<<<<

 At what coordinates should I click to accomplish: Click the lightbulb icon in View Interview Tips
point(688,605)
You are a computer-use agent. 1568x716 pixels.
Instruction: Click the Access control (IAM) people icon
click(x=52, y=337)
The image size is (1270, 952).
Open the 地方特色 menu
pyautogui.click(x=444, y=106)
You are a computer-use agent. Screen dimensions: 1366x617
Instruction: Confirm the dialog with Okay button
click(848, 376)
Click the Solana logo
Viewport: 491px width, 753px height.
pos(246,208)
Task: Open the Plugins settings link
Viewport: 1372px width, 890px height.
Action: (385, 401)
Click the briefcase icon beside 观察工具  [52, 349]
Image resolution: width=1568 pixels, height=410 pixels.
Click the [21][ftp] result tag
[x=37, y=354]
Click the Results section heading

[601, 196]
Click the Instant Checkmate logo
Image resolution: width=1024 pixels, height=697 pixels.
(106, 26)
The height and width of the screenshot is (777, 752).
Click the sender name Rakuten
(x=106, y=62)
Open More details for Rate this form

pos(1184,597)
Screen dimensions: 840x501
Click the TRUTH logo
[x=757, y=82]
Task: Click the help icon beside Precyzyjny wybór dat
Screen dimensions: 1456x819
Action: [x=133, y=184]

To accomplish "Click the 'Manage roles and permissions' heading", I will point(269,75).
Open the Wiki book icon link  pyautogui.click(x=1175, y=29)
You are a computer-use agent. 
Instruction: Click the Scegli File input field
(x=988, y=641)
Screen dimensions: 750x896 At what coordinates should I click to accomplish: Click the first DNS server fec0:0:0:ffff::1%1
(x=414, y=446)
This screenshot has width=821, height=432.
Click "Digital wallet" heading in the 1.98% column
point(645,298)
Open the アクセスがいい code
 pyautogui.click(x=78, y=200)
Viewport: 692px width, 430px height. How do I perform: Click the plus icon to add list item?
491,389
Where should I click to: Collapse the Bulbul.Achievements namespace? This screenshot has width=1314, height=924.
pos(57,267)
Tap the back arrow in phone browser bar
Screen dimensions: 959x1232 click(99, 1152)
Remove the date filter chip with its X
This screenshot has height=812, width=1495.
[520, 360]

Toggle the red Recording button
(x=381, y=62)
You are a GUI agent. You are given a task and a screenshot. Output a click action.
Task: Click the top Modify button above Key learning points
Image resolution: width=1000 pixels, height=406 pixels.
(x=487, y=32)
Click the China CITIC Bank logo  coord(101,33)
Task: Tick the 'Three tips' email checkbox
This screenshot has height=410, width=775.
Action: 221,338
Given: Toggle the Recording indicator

>>>>

Set down all of the records above once more, line for line and without a single change.

◆ **Exercise output**:
 At what coordinates should I click to accomplish: Click the lightbulb icon in View Interview Tips
point(688,605)
You are a computer-use agent. 1568x716 pixels.
Instruction: Click the Access control (IAM) people icon
click(x=52, y=337)
The image size is (1270, 952).
Open the 地方特色 menu
pyautogui.click(x=444, y=106)
You are a computer-use agent. Screen dimensions: 1366x617
Instruction: Confirm the dialog with Okay button
click(848, 376)
Click the Solana logo
Viewport: 491px width, 753px height.
pos(246,208)
Task: Open the Plugins settings link
Viewport: 1372px width, 890px height.
Action: (385, 401)
Click the briefcase icon beside 观察工具  [52, 349]
Image resolution: width=1568 pixels, height=410 pixels.
Click the [21][ftp] result tag
[x=37, y=354]
Click the Results section heading

[601, 196]
Click the Instant Checkmate logo
Image resolution: width=1024 pixels, height=697 pixels.
(106, 26)
The height and width of the screenshot is (777, 752).
Click the sender name Rakuten
(x=106, y=62)
Open More details for Rate this form

pos(1184,597)
Screen dimensions: 840x501
Click the TRUTH logo
[x=757, y=82]
Task: Click the help icon beside Precyzyjny wybór dat
Screen dimensions: 1456x819
Action: [x=133, y=184]

To accomplish "Click the 'Manage roles and permissions' heading", I will point(269,75).
Open the Wiki book icon link  pyautogui.click(x=1175, y=29)
You are a computer-use agent. 
Instruction: Click the Scegli File input field
(x=988, y=641)
Screen dimensions: 750x896 At what coordinates should I click to accomplish: Click the first DNS server fec0:0:0:ffff::1%1
(x=414, y=446)
This screenshot has width=821, height=432.
Click "Digital wallet" heading in the 1.98% column
point(645,298)
Open the アクセスがいい code
 pyautogui.click(x=78, y=200)
Viewport: 692px width, 430px height. How do I perform: Click the plus icon to add list item?
491,389
Where should I click to: Collapse the Bulbul.Achievements namespace? This screenshot has width=1314, height=924.
pos(57,267)
Tap the back arrow in phone browser bar
Screen dimensions: 959x1232 click(99, 1152)
Remove the date filter chip with its X
This screenshot has height=812, width=1495.
[520, 360]

Toggle the red Recording button
(x=381, y=62)
You are a GUI agent. You are given a task and a screenshot. Output a click action.
Task: Click the top Modify button above Key learning points
Image resolution: width=1000 pixels, height=406 pixels.
(x=487, y=32)
Click the China CITIC Bank logo  coord(101,33)
Task: Tick the 'Three tips' email checkbox
This screenshot has height=410, width=775.
Action: 221,338
Given: Toggle the Recording indicator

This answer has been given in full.